2. Algorithm Optimization. Choose algorithms that are not only computationally efficient but also power-efficient. For example, replacing recursive algorithms with iterative ones can reduce stack usage and power consumption. Similarly, using more efficient sorting or searching algorithms can save power.

3. Optimize Memory Usage. Efficient memory management can significantly reduce power consumption. Avoid memory leaks and excessive dynamic memory allocation, leading to higher power usage. Utilize stack memory instead of heap memory when possible, as stack allocations are generally faster and more power-efficient.

4. Minimize Peripheral Usage. Turn off or put peripherals in low-power mode when they are not in use. Ensure that peripherals such as ADCs, DACs, and communication interfaces are only active when needed.

5. Reduce Clock Speeds. Lowering the clock frequency of the microcontroller can reduce power consumption.

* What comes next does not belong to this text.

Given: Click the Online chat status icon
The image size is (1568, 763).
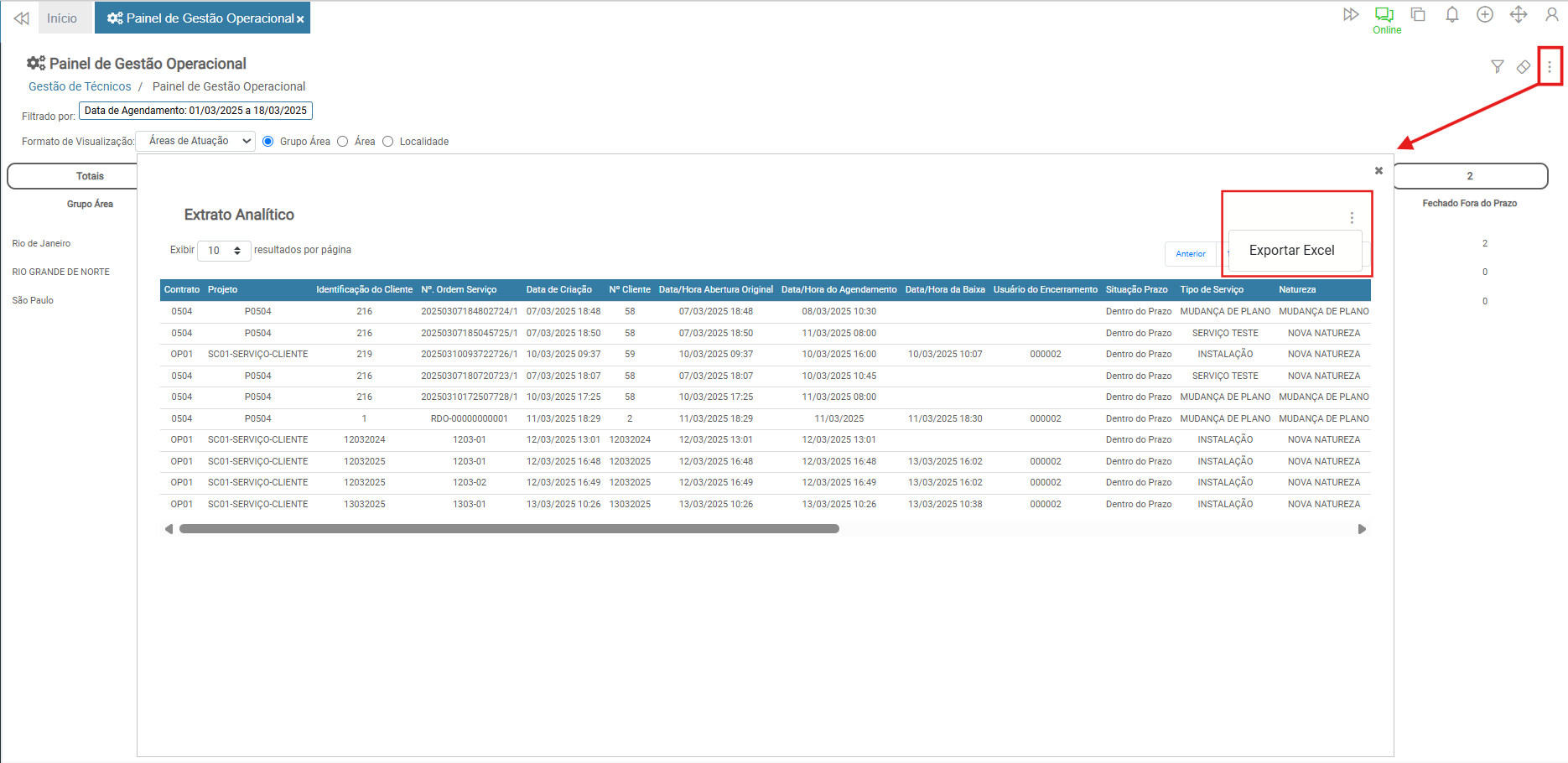Looking at the screenshot, I should tap(1384, 15).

Many microcontrollers support dynamic clock scaling, which allows you to adjust the clock speed based on the current processing requirements.

6. Sleep Modes and Power States. Take full advantage of the microcontroller’s sleep modes and low-power states. Implement power management strategies that put the CPU and peripherals into sleep modes during periods of inactivity.

7. Code Efficiency. Write efficient code by avoiding unnecessary loops, conditional checks, and function calls. Inline functions where appropriate, and avoid using floating-point arithmetic if fixed-point arithmetic can be used instead.

Next Steps to Reduce Power Consumption

You're now familiar with the seven steps for optimizing an embedded device for low power. Some of these steps are activities that you'll only have to do once, while others you'll have to do periodically to ensure that your device is still operating at the lowest possible power levels. 

If you are looking for additional ideas on how to lower your power consumption, you can download my Low Power Design Checklist. The checklist contains another 50 ideas and techniques for optimizing the power usage of embedded devices. You can also download a basic battery budget template that I use to estimate battery life. 

With these tools and ideas from this post, you should be able to design an embedded device that minimizes its power consumption and maximizes your battery life!